School authorities at the Ayetepa District Assembly ‘B’ Junior High School in the Ningo-Prampram district of Greater Accra are having unending sleepless nights over what they describe as the alarming rate at which the basic school is losing its best crop of pupils, particularly girls, to teenage pregnancy.
For the past seven years, not a single term has passed without a pupil dropping out of school due to pregnancy; and not a single term has ended without a very gory case of illegal abortion innocent foetus popping up. The usual excuse for the murder of the fetuses is that their mothers must continue their education.
And as if the various interventions employed to address this trend are not enough; this term, the authorities had yet another shock, if not the biggest, when they learnt that two Class 2 pupils had got pregnant, hence, their absence from class.
If the Class 2 status of the pregnant girls surprises you; wait till you have heard their ages, you could be shocked: one was 18, the other 20 years old. So grown are most of the pupils of the Ayetepa D/A ‘B’ JHS that free uniforms allocated to the school under the government’s free uniform policy have been bagged in sacks and kept in closets because there is no one to wear it.
Information gathered by The Heritage suggests that what has accounted for this dilemma is a myth that makes rounds at the Ayetepa community that, if a girl inches past the age of 18 without getting pregnant; she faces such undue torture as caning when she dies and crosses to the next world.
That aside, lack of parental control and guidance have been cited as one of the major reasons for the spate of teenage pregnancy in the area as most of the students literally live on their own.
According to one of the teachers who spoke to The Heritage under strict anonymity for fear of incurring the wrath of a section of the community, the issue is an open secret that faces tough resistance for anyone who wants to holistically address it.
Recounting the ordeal some teachers went through because of their resolve to deal with the situation, he intimated that teachers, who had volunteered to book pupils who roam about in town after 8:00 p.m. or are found at funeral grounds, had been pelted with stones and water.
He believed that the only authority that can solve the problem at hand is the minister of education, Betty Mould-Iddrisu, who can institute punitive measures to deter unscrupulous men who lure the promising but naïve girls and impregnate them.
“A pain I will always carry in my mind is about a brilliant girl who, last year, dropped out of school because she had been impregnated by only God-know-whom.
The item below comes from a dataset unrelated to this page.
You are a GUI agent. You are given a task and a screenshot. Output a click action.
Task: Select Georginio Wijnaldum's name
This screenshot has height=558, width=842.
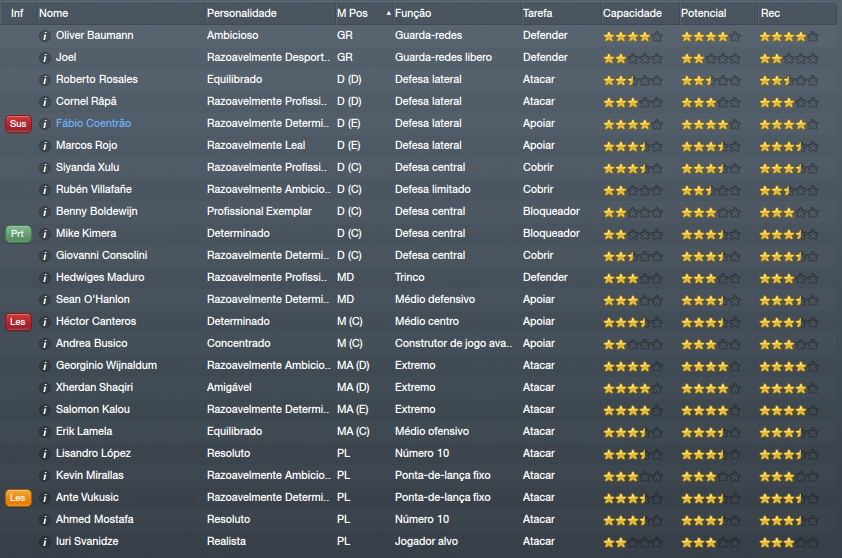click(x=106, y=365)
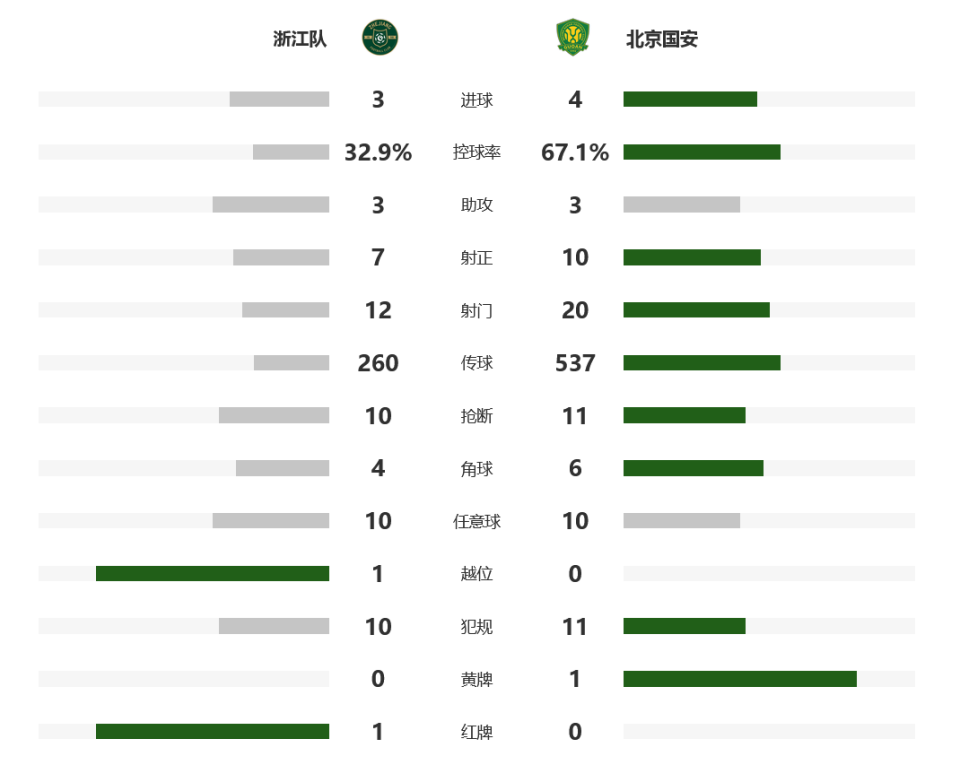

We have had several meetings with the chief of the area to see how we can, possibly, solve this albatross but all the interventions have failed,” the worried-looking educator lamented.
He revealed that most of the students are in the school on their own volition but not because of their parents’ wishes. “Their parents are fish folks who sometimes ply their trade as far as Akosombo; that is where they take the children when they are young and use them for fishing. So, then they grow up and realize that education is important, they run to the village to educate themselves,: he explained.
“We are doing our best to give them sex education and condom use but what can you do when a girl who is fending for herself decides to go for a boyfriend? When they get pregnant, they stop coming to school; we get to know through their friends who usually start laughing when you ask why they are absent,” he grieved.
As if the school’s woes are not enough, teachers of Ayetepa JHS have to sit outside the classroom to prepare their lesson notes and supervise the children because the classrooms are congested.
The only library in the school has turned into a white elephant as there are no funds to furnish the block with tables, shelves and books.
Alex Teye Djimeh, assembly member for Ayetepa, says he was overwhelmed by the disproportionately high incidence of teenage pregnancy, attributing the development to parents shirking their responsibility.